Daisy is a rescued greyhound. Anyone who has lived with a sighthound will recognise the particular way they hold still — not the alert stillness of a working dog, but something older and stranger, as if they are listening to a frequency the rest of the house cannot hear. At night, in a lamplit room, it is genuinely uncanny. You look up from a book and there is a silhouette at the window, perfectly composed, keeping watch over absolutely nothing.
The Moonhound collection began as an attempt to paint that.
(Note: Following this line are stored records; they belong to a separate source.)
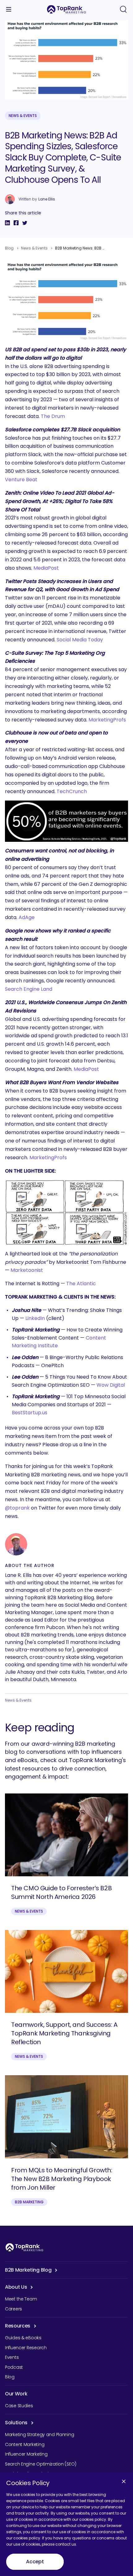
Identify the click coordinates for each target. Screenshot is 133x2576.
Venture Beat (21, 479)
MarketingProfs (107, 719)
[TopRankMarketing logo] (66, 9)
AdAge (27, 917)
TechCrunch (72, 791)
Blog (9, 248)
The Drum (53, 416)
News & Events (23, 115)
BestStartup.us (29, 1412)
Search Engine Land (28, 989)
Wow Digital (111, 1385)
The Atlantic (81, 1283)
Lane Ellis (46, 199)
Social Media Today (80, 639)
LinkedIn (35, 1318)
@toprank (17, 1507)
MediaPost (46, 568)
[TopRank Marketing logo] (24, 2247)
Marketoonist (27, 1270)
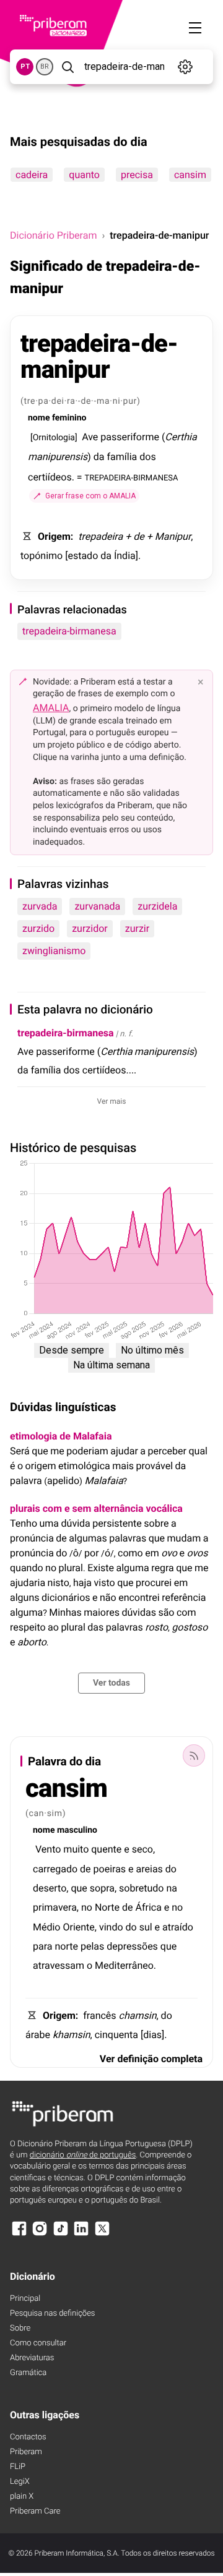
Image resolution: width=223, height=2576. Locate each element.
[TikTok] (60, 2234)
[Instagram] (39, 2234)
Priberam (26, 2452)
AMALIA (51, 708)
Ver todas (111, 1683)
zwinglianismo (53, 951)
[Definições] (185, 66)
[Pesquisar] (67, 66)
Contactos (28, 2437)
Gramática (28, 2373)
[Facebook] (19, 2234)
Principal (25, 2298)
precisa (137, 175)
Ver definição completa (151, 2059)
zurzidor (90, 928)
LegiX (20, 2481)
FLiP (17, 2467)
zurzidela (157, 906)
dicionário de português (83, 2155)
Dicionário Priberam (53, 235)
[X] (102, 2234)
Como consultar (38, 2343)
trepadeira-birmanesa (69, 631)
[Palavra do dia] (194, 1755)
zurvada (39, 906)
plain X (21, 2496)
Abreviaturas (32, 2358)
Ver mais (111, 1101)
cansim (190, 175)
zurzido (38, 928)
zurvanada (97, 906)
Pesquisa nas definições (52, 2313)
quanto (84, 175)
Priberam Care (35, 2511)
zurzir (137, 928)
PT (25, 66)
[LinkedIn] (81, 2234)
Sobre (20, 2328)
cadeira (31, 175)
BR (44, 66)
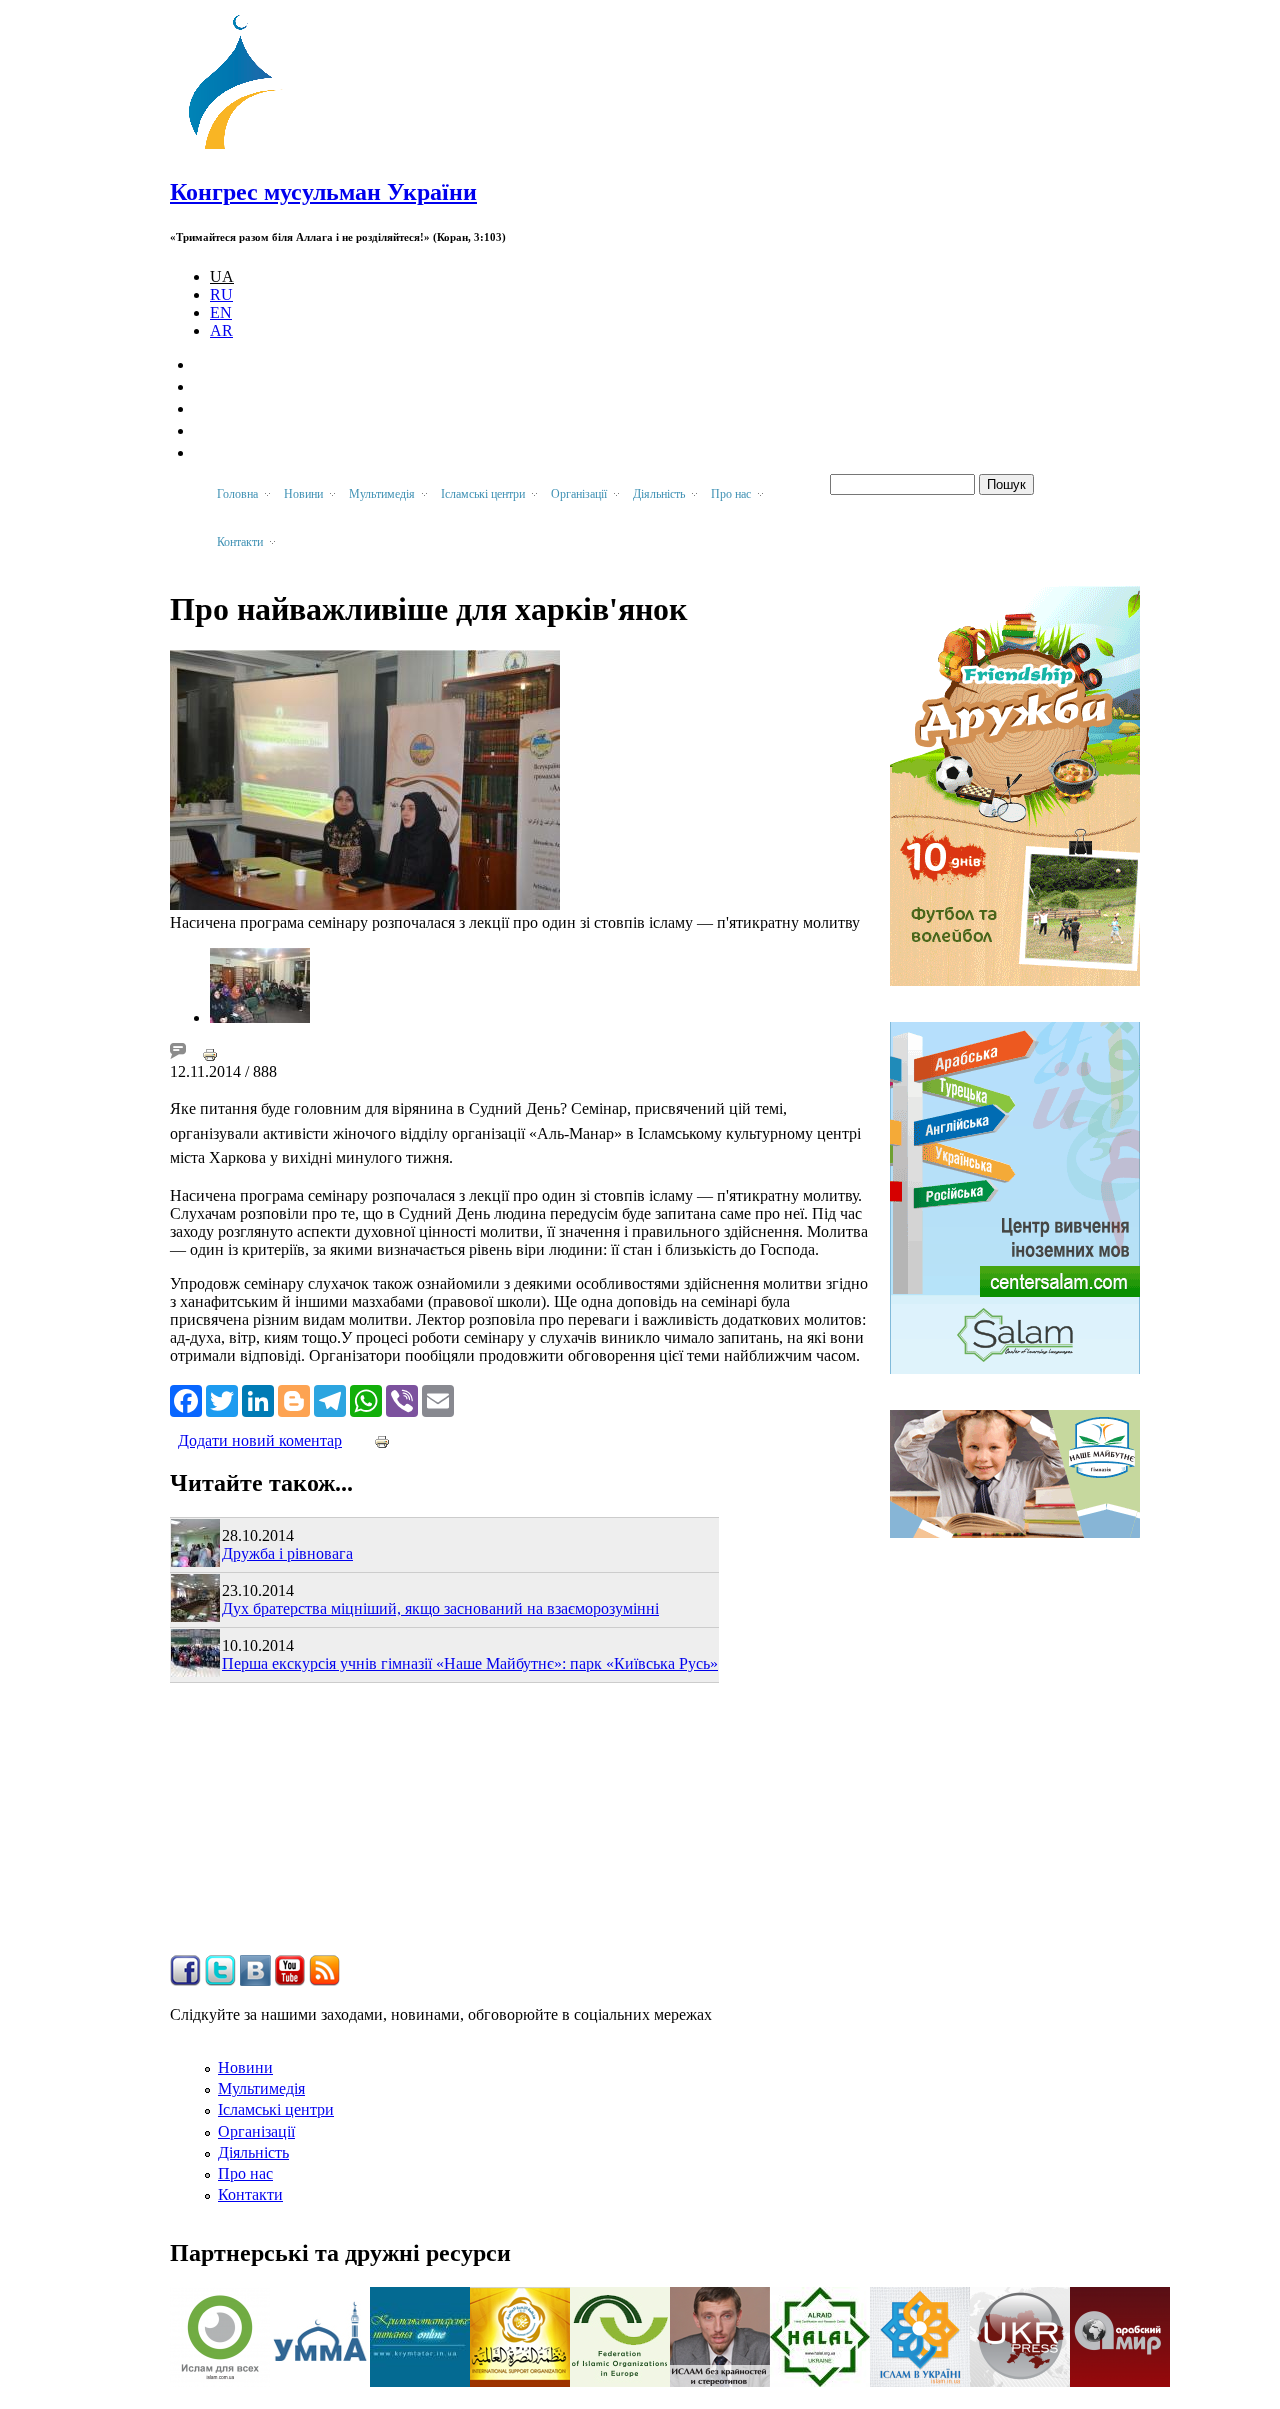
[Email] (438, 1399)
Not a portrait — there are plenty of fine pet portraits in the world, and Daisy has sat for none of them. Something closer to a myth: a lone hound in moonlit country. Keeping watch on a hillside. Waiting at the tide line. Standing at the water's edge so quietly the landscape forgets she is there. The pieces are painted in the palette the whole studio works in — ink, moss, bone and old gold — because that is what a greyhound at night actually looks like: a piece of the dark that decided to have legs.
People sometimes ask whether the hound in the pictures is her. The honest answer is that it is every sighthound — the shape is ancient, and it belongs to whippets and lurchers and salukis as much as to one retired racer in the north of England. If you share your house with one of these creatures, you already know the pose in every piece.
The collection stays deliberately small, like everything here. A new Moonhound work is added only when it earns its place — which is to say, when it passes the only test that matters: would it stop you in a hallway at night?